Grant has been slandered for decades by Southern historians and politicians who are really just mad that he whipped their hero, Robert E. Lee, and won the Civil War. They called him a "butcher" and said he won his victories by drowning his enemies in blood. He was, on the contrary, an outstanding general whose singular virtue was that he was incapable of being afraid. Lee had frightened a long list of Union commanders back into Washington, but Grant wouldn't scare. True, he attempted no clever tactics against Lee, but only a fool would have, especially not on Lee's home ground where his intelligence of every Union move was nearly perfect. Instead he did what both he and Lee knew would inevitably lead to Lee's defeat: he marched on Richmond and laid the Confederates under siege. Yes, he launched attacks that led to the slaughter of his men. So did Lee -- none of Grant's attacks was any stupider than Pickett's Charge -- and every other leading general of the time. But, you know, he won, where many other had failed. Of America's generals, only George Washington did more for our nation than Grant.

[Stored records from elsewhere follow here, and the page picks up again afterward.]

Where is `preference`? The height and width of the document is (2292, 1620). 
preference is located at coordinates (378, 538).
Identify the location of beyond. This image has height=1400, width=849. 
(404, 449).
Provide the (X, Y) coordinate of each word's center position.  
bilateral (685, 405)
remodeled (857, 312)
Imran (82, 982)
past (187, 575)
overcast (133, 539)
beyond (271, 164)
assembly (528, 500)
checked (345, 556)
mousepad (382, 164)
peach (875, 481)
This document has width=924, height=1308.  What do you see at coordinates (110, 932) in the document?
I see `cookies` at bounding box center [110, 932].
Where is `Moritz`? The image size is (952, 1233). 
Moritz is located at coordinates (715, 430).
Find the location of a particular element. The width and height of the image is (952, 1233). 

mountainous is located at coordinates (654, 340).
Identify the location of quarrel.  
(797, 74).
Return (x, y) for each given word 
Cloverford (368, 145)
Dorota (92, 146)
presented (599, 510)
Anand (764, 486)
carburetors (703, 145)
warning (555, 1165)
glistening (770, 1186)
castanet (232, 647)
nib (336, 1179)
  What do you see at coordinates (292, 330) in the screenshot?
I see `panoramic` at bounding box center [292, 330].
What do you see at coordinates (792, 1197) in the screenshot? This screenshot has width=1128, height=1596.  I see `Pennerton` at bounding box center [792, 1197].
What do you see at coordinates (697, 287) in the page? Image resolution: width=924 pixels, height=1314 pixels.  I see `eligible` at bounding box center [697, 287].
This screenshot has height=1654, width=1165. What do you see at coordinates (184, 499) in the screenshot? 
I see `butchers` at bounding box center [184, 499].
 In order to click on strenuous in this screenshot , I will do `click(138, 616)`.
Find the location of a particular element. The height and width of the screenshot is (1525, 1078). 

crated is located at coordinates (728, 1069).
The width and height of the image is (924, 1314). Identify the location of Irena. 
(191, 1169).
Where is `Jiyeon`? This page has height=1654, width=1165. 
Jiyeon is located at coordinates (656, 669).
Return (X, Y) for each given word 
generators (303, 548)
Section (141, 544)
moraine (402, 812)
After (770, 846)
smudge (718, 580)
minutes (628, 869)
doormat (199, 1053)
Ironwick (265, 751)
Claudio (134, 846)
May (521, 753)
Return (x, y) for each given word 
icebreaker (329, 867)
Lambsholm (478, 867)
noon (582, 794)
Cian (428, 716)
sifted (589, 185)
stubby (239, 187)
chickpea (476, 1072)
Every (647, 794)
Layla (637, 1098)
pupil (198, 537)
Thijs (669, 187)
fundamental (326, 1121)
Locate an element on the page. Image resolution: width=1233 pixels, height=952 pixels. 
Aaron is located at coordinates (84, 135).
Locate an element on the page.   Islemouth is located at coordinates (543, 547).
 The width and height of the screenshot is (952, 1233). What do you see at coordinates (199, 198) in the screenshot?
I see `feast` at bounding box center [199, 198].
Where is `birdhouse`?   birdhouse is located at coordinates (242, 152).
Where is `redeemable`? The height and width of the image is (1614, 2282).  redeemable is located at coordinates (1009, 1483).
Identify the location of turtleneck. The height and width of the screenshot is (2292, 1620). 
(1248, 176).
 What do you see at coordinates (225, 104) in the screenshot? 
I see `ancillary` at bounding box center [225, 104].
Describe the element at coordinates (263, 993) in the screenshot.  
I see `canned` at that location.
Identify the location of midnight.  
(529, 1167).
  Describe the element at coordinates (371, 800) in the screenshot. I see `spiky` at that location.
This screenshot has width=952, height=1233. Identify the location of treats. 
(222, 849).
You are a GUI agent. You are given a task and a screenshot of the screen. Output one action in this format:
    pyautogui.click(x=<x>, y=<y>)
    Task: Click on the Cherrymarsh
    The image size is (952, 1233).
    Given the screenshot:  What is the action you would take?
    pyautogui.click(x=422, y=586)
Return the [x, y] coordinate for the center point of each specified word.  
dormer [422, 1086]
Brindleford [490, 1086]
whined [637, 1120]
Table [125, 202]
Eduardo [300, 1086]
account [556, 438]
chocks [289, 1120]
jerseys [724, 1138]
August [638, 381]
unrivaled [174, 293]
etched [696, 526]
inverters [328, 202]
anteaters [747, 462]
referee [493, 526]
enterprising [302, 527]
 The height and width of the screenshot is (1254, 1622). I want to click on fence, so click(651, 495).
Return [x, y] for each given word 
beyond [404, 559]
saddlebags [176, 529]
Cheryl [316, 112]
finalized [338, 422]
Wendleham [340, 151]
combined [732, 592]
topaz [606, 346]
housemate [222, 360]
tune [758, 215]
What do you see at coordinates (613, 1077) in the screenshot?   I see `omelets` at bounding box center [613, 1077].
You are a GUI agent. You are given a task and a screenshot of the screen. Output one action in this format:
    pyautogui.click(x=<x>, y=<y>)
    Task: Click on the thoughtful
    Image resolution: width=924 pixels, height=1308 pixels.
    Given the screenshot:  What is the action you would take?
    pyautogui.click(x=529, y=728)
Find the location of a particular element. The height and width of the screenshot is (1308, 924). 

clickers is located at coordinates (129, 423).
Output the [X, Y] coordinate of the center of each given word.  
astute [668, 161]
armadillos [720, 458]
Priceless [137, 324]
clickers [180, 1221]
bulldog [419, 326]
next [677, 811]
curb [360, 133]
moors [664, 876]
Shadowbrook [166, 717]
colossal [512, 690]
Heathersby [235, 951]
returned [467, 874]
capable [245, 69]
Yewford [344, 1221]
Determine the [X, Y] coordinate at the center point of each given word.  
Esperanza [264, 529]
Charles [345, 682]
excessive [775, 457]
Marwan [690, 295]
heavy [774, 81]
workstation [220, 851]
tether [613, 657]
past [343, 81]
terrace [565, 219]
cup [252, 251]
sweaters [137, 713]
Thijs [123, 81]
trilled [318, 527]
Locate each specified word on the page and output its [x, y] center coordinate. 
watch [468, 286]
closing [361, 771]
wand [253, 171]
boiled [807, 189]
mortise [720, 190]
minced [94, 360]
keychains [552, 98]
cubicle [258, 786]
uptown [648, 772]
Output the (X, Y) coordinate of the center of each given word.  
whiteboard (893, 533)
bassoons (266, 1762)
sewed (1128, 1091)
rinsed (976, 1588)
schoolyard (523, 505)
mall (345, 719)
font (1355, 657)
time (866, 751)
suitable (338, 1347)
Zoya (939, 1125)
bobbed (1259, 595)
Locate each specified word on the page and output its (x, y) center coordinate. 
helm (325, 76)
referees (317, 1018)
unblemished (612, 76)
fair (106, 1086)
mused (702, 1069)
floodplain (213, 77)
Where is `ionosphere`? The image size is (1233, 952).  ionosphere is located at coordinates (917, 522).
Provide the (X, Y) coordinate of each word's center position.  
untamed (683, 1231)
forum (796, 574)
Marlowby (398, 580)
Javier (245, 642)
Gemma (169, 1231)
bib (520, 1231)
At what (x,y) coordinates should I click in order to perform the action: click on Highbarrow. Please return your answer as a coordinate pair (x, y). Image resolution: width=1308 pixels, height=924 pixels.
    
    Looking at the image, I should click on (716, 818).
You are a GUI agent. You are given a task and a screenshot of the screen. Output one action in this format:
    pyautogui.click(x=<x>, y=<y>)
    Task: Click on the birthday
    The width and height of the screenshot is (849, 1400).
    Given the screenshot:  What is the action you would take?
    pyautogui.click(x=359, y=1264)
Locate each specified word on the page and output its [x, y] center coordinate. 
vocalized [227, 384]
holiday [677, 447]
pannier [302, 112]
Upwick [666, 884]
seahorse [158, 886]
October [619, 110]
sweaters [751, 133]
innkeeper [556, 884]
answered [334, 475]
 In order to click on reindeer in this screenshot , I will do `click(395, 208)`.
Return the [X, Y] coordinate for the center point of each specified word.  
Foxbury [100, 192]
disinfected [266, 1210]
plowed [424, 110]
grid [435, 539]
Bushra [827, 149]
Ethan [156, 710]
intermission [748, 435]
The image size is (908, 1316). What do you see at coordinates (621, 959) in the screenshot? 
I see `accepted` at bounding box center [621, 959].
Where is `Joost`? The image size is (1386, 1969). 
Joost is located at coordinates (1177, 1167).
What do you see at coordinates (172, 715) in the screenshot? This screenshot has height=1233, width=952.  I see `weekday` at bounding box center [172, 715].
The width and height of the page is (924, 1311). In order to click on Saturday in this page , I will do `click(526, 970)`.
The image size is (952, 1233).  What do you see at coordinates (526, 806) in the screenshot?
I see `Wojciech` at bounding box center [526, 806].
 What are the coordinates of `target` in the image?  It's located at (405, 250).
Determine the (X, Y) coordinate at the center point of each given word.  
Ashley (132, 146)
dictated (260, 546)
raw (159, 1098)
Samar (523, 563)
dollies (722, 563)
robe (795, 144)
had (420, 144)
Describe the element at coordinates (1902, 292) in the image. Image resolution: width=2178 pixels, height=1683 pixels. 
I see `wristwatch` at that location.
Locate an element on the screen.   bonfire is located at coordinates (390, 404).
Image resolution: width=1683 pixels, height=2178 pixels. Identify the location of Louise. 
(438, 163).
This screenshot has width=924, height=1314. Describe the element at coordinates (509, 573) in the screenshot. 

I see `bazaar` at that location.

Grant's Presidency is remembered mainly for scandals, but this, again, is the result of southern slander. Yes, there were scandals, but that was pretty much the norm for nineteenth-century politics. Grant's enemies made much of his because they were determined to stop his policies:
Grant deserves to be remembered much better than he is.
As president, Grant was determined to achieve national reconciliation, but on the terms of the victorious North, not the defeated Confederates. He fought hard and successfully for ratification of the 15th Amendment, banning disenfranchisement on account of race, color or previous condition of servitude. When recalcitrant Southern whites fought back under the white hoods and robes of the Ku Klux Klan, murdering and terrorizing blacks and their political supporters, Grant secured legislation that empowered him to unleash federal force. By 1872, the Klan was effectively dead.
For Grant, Reconstruction always remained of paramount importance, and he remained steadfast, even when members of his own party turned their backs on the former slaves. After white supremacists slaughtered blacks and Republicans in Louisiana in 1873 and attempted a coup the following year, Grant took swift and forceful action to restore order and legitimate government. With the political tide running heavily against him, Grant still managed to see through to enactment the Civil Rights Act of 1875, which prohibited discrimination according to race in all public accommodations.
I don't hate Reagan like a lot of my liberal friends. He stood up for freedom at a time when many American conservatives (Nixon, Kissinger and their crew) thought totalitarian nations had such a military advantage than America could only win the Cold War by becoming a sort of dictatorship. But Reagan thought the government should not be doing much of anything to help the poor and disenfranchised of our own country. He thought the government should just get out of the way and let people rise or fall by their own efforts. Grant at least understood that there were powerful forces blocking the rise of blacks and other impoverished Americans, and he did what he could to fight the most violent of those forces.
Reagan is a hero to conservatives because he gave new energy and hope to the conservative movement. He was a great party leader. That is quite a different thing, though, than being a great president, or even a great general.
Grant was a great general, a good president, and a thoroughly decent man. He fought for American unity, and for the rights of all Americans, regardless of color. He deserves his place on the $50 bill.